Records for locating displayed items:
|---|
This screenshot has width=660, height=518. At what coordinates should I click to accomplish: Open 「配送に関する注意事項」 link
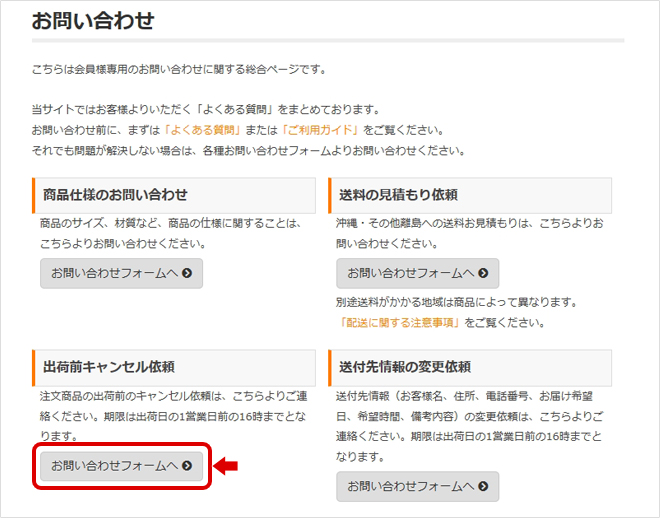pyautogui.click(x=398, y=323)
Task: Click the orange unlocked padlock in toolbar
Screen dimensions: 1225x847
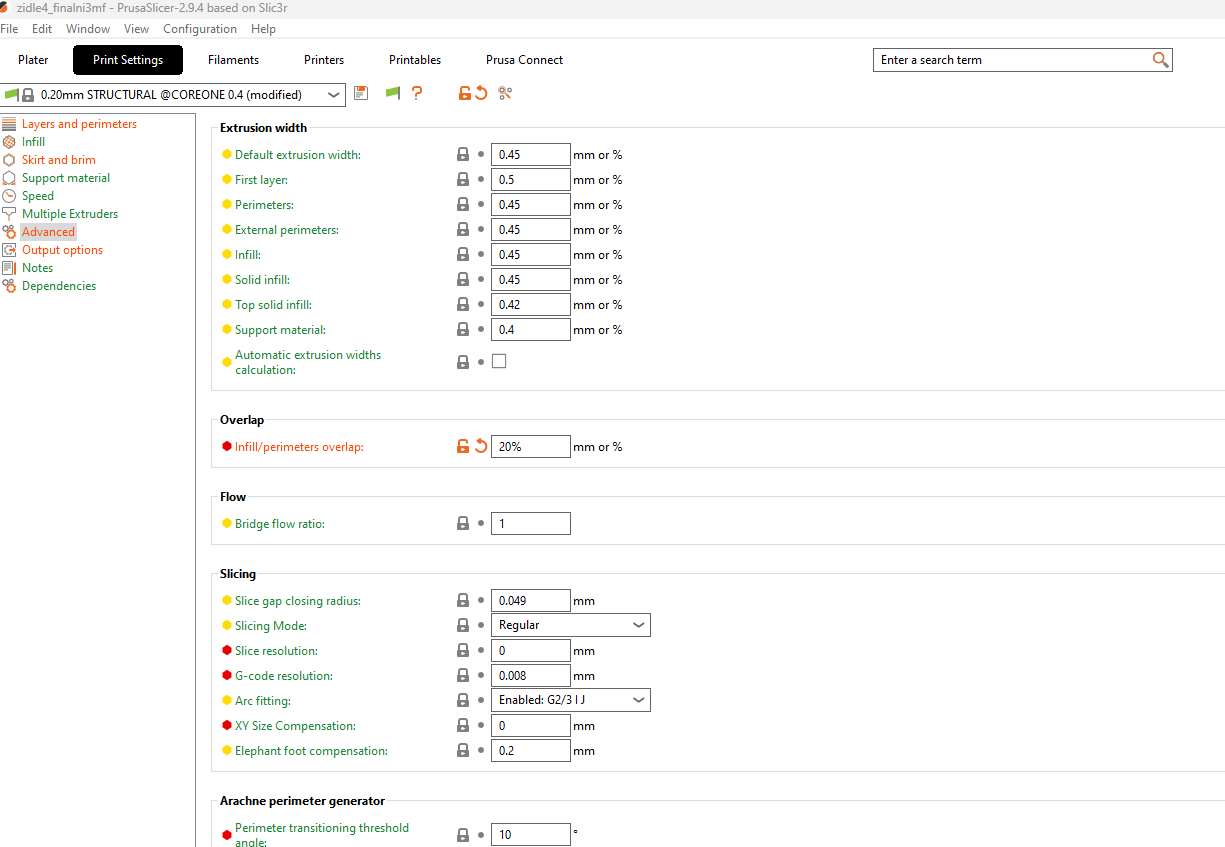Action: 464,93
|---|
_What you are asked to do_: Reproduce the records without any change, starting at the line that contains "Task: Click the" and ending with the last line of the records. Leave the pictures out of your answer.

_Final result_:
Task: Click the orange unlocked padlock in toolbar
Screen dimensions: 1225x847
Action: 464,93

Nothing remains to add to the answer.